In format DD-Mon-YYYY, that is 2-digit date, three-character abbreviation of month, and 4-digit year,
(e.g., 11-Feb-2002).
Mon-YYYY and YYYY are alternate formats to use when date information is less complete.
- Country
(geo_loc_name) - Where the sequence's organism was
located. May be a country, an ocean or major sea. Additional region or locality
information must be after the country, ocean, or major sea name and separated by a ':'. For
example: USA: Riverview Park, Ripkentown, MD
- Cultivar - Cultivated variety of plant from which sequence was obtained.
- Culture_collection - Institution code and identifier for the culture from which the nucleotide sequence was obtained, with optional collection code.
This should be provided using the following format
'institution-code:collection-code:culture-id'. culture-id and institution-code are mandatory.
This qualifier should be used to annotate live microbial and viral cultures, and cell lines that have been deposited in curated culture collections.
- Dev_stage - Developmental stage of organism.
- Ecotype - The named ecotype (population adapted to a local habitat) from which sequence was obtained (customarily applied to populations of Arabidopsis thaliana).
- Forma - deprecated - do not
use.
- Forma_specialis - deprecated
- do not use.
- Fwd_primer_name - name of forward PCR primer
- Fwd_primer_seq - nucleotide sequence of forward PCR primer
- Genotype - Genotype of the organism.
- Haplogroup - Name for a group of similar haplotypes that share some sequence variation
- Haplotype - Haplotype of the organism.
- Host - When the sequence submission is from an organism that exists in a symbiotic, parasitic, or other special relationship with some second organism, the 'host' modifier can be used to identify the name of the host species.
- Identified_by - deprecated -
do not use.
- Isolate - Identification or description of the specific individual from which this sequence was obtained.
- Isolation source - Describes the local geographical source of the organism from which the sequence was obtained.
- Lab_host - Laboratory host used to propagate the organism from which the sequence was obtained.
- Lat_Lon - Latitude and longitude, in decimal degrees, of where the sample was collected.
- Note - Any additional information that you wish to provide about the sequence.
- Pathovar - deprecated - do
not use.
- Pop_variant - deprecated -
do not use.
- Rev_primer_name - name of reverse PCR primer
- Rev_primer_seq - nucleotide sequence of reverse PCR primer
- Segment - name of viral or phage segment sequenced
- Serogroup - deprecated - do
not use.
- Serotype - serological variety of a species
characterized by its antigenic properties.
- Serovar - serological variety of a species (usually a prokaryote) characterized by its antigenic properties.
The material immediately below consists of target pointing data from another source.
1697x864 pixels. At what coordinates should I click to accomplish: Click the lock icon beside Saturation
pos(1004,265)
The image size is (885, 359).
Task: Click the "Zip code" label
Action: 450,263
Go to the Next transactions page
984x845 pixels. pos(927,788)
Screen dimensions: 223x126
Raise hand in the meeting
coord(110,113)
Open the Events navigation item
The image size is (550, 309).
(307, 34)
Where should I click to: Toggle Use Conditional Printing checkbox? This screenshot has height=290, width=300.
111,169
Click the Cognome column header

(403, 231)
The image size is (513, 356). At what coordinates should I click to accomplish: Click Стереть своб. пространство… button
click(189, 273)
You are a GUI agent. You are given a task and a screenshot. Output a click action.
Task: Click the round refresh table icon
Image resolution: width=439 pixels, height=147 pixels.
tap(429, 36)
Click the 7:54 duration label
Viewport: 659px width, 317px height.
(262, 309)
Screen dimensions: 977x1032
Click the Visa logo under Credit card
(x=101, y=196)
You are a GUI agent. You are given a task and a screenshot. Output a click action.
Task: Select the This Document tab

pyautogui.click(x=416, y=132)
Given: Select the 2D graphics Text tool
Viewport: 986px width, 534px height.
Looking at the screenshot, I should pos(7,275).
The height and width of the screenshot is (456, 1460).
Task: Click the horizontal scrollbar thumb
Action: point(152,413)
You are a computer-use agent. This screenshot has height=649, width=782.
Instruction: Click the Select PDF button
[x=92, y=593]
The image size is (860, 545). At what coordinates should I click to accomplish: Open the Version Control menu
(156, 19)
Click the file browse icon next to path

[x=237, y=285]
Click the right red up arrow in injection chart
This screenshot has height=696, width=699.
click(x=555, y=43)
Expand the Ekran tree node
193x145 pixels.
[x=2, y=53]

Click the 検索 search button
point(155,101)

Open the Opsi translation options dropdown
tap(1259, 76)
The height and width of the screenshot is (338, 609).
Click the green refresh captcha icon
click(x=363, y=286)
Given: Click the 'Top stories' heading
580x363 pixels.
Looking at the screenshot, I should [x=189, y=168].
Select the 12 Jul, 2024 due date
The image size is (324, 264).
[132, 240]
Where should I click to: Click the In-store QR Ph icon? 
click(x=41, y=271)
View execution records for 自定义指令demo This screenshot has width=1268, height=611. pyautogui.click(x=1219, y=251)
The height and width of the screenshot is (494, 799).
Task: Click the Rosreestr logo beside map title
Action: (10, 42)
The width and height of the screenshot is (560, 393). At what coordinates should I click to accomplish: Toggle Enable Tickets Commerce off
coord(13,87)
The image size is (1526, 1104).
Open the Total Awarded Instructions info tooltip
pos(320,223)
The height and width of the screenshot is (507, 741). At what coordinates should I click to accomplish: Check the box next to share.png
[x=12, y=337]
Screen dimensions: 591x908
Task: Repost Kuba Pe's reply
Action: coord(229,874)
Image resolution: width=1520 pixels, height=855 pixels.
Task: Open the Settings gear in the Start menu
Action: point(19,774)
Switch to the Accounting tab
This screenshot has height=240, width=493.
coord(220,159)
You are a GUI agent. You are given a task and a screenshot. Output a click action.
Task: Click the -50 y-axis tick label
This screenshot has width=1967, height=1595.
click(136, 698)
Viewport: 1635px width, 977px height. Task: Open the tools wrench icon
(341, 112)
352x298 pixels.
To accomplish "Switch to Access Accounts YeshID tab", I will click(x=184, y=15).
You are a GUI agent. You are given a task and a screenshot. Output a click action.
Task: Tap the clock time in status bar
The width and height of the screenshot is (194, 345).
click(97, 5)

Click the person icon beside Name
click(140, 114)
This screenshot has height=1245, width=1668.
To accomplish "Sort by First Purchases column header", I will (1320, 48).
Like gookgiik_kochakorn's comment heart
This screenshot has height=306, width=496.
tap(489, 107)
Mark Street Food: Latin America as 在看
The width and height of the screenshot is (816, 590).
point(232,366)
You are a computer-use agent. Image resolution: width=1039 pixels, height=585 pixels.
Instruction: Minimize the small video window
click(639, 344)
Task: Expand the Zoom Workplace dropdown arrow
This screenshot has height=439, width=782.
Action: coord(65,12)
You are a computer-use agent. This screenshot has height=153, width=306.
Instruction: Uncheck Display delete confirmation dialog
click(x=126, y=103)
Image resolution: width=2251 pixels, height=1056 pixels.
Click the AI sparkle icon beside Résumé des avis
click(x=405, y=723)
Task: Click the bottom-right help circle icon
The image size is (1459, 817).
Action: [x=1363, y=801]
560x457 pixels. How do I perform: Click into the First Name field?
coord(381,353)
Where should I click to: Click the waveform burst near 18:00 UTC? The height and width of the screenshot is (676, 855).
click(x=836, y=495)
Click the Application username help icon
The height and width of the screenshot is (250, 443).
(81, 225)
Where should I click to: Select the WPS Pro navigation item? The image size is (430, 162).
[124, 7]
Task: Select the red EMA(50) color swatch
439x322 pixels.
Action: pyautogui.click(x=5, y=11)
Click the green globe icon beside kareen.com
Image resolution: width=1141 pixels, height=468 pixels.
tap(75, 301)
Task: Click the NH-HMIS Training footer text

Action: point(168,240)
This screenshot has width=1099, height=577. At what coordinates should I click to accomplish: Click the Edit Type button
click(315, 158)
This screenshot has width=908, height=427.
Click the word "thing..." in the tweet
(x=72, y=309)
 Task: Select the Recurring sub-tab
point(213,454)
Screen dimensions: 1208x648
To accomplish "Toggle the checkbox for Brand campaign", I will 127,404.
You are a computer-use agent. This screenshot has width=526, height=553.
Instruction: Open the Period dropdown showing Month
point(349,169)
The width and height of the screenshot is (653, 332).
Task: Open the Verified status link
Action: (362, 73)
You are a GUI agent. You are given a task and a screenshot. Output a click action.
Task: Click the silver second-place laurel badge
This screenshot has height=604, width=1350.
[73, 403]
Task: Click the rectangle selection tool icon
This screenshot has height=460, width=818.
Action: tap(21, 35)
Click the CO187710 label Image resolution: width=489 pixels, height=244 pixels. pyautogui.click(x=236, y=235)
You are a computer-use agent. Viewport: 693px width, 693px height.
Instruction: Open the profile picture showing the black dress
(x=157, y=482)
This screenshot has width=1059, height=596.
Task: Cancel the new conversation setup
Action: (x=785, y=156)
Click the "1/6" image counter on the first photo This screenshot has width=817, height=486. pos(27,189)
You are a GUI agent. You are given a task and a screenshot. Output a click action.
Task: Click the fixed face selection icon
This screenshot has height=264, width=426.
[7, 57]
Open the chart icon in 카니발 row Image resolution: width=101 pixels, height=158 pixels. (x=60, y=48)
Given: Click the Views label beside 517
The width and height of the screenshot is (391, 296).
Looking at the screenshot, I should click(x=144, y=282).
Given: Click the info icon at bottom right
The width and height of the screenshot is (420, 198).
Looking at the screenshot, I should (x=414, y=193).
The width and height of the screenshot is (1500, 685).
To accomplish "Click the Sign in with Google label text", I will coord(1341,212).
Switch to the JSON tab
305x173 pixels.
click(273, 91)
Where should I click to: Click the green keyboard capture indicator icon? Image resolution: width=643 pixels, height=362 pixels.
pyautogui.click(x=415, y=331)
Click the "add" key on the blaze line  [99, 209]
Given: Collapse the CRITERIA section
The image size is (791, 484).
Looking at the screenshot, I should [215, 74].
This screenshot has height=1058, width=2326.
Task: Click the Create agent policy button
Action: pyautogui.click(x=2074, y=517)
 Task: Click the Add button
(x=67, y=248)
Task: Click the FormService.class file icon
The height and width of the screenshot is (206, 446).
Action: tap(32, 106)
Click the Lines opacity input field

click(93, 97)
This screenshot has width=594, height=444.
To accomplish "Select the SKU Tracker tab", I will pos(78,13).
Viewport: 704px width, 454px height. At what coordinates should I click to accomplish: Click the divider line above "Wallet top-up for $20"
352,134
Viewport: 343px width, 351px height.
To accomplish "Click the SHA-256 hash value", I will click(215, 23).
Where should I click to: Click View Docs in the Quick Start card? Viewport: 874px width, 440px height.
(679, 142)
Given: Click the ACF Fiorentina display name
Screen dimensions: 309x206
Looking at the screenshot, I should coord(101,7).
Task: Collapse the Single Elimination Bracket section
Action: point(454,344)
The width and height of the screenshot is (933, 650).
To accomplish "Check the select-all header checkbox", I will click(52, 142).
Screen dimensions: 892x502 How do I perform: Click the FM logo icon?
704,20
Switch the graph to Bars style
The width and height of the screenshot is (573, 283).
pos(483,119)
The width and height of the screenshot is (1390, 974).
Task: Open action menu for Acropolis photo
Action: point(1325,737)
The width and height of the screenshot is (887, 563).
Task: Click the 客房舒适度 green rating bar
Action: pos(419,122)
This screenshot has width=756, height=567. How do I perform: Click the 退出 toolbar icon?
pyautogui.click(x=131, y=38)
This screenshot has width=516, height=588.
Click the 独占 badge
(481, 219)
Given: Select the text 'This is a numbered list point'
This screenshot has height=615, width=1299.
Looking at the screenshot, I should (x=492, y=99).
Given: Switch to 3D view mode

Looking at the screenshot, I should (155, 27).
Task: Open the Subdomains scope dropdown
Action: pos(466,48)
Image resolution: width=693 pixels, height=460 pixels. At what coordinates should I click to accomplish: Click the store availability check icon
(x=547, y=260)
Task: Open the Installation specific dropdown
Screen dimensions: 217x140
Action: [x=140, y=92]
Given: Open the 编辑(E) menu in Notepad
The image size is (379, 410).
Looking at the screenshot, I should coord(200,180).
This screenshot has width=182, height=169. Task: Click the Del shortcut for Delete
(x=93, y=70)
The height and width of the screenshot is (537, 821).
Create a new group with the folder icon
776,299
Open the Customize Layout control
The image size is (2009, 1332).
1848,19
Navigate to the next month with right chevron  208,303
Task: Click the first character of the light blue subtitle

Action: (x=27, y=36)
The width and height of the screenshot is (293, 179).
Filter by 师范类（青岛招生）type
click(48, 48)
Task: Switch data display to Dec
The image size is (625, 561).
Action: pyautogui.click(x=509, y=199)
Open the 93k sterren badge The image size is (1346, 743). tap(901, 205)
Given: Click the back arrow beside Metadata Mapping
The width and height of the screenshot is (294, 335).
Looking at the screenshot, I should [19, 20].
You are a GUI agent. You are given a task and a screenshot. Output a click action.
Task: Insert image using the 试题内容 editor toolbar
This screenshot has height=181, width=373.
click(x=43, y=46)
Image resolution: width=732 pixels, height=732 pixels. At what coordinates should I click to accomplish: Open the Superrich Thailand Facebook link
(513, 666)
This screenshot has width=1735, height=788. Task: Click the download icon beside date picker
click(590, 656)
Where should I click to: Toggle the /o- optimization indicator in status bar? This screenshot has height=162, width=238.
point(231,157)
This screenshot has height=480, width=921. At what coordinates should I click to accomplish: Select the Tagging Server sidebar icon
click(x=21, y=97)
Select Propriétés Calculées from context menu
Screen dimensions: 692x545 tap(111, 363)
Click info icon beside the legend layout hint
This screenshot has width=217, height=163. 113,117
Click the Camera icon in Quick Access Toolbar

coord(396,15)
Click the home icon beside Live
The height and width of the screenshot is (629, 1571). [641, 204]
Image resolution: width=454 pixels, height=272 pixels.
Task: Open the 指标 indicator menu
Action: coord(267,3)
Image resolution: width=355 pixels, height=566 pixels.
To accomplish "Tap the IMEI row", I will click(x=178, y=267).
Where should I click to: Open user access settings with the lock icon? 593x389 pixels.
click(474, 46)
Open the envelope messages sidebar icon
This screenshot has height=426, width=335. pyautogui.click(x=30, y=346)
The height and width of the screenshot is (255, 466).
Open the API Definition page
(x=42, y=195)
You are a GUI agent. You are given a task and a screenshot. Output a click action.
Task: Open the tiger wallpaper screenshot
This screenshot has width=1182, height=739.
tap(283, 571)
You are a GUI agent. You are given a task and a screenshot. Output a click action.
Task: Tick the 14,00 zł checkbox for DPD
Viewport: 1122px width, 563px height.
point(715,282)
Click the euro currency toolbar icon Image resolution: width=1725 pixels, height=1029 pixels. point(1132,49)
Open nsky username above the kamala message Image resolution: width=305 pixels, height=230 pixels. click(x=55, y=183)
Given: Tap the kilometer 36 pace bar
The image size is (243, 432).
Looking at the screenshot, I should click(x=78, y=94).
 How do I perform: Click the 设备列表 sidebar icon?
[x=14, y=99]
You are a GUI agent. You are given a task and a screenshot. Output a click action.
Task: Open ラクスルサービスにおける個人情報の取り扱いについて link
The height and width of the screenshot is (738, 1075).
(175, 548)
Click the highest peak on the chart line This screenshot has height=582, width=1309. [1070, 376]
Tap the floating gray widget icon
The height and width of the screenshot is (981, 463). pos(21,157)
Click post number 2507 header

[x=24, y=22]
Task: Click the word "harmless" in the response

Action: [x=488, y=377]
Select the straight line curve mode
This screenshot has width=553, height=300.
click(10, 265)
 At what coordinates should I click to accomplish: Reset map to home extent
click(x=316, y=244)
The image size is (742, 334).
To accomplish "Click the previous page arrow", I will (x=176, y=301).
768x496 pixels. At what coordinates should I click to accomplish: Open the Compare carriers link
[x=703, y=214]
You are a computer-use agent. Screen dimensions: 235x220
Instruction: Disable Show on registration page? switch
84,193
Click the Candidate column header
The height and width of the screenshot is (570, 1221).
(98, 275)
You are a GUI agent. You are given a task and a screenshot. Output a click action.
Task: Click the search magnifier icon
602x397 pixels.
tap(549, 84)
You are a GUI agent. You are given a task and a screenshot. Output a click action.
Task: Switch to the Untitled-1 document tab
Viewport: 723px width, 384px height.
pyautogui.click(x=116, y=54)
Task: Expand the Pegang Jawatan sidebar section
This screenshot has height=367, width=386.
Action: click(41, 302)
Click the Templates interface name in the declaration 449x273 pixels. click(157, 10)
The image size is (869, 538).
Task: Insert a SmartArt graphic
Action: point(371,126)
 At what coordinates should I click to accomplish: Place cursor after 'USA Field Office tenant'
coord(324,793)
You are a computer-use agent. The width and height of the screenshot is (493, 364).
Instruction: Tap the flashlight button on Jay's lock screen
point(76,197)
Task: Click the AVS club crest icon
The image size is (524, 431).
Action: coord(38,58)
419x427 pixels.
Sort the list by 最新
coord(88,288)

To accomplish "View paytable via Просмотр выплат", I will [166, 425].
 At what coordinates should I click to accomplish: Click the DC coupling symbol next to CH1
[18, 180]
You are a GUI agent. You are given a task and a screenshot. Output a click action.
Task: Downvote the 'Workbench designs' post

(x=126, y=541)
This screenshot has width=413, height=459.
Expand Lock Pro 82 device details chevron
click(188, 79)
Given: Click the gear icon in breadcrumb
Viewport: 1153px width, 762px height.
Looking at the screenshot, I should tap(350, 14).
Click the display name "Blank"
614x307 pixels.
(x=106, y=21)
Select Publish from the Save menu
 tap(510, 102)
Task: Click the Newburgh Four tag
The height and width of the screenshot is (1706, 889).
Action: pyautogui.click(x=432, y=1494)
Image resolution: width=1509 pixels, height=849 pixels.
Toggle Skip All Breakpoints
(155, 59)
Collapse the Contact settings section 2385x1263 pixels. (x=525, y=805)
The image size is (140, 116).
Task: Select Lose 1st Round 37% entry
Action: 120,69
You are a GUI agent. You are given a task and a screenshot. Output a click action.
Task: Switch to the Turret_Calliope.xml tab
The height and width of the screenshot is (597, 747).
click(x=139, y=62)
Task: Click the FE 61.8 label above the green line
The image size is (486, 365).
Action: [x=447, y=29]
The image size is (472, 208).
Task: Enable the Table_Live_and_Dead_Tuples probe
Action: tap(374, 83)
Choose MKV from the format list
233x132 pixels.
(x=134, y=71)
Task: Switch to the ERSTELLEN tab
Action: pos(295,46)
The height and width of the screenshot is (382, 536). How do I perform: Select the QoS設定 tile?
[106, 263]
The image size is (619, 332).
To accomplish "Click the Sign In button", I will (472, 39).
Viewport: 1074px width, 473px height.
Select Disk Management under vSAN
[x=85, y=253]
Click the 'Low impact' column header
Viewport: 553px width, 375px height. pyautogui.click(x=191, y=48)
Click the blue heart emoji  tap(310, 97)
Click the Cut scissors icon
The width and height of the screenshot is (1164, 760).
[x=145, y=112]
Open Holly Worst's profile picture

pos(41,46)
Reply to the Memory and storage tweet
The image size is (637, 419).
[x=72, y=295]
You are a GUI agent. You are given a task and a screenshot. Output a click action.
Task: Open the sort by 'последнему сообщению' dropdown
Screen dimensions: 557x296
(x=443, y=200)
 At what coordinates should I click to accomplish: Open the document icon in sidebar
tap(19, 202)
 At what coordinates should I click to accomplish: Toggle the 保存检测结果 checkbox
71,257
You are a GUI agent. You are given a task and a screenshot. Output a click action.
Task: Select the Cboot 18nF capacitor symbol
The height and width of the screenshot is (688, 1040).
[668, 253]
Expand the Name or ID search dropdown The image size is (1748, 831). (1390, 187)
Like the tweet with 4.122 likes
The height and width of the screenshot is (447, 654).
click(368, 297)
- Sex - Sex of the organism from which the sequence was obtained.
- Specimen_voucher - An identifier of the individual or collection of the source organism and the place where it is currently stored, usually an institution.
This should be provided using the following format
'institution-code:collection-code:specimen-id'. specimen-id is mandatory,
collection-code is optional; institution-code is mandatory when collection-code
is provided. Examples:
- 99-SRNP
- UAM:Mamm:52179
- personal collection:Joe Smith:99-SRNP
- AMCC:101706
- Strain - Strain of organism from which sequence was obtained.
- Sub_species - Subspecies of organism from which sequence was obtained.
- Subclone - deprecated - do
not use.
- Subtype - deprecated - do
not use.
- Substrain - deprecated - do
not use.
- Tissue_lib - Tissue library from which the sequence was obtained.
- Tissue_type - Type of tissue from which sequence was obtained.
- Type - deprecated - do not
use.
- Variety - Variety of organism from which sequence was obtained.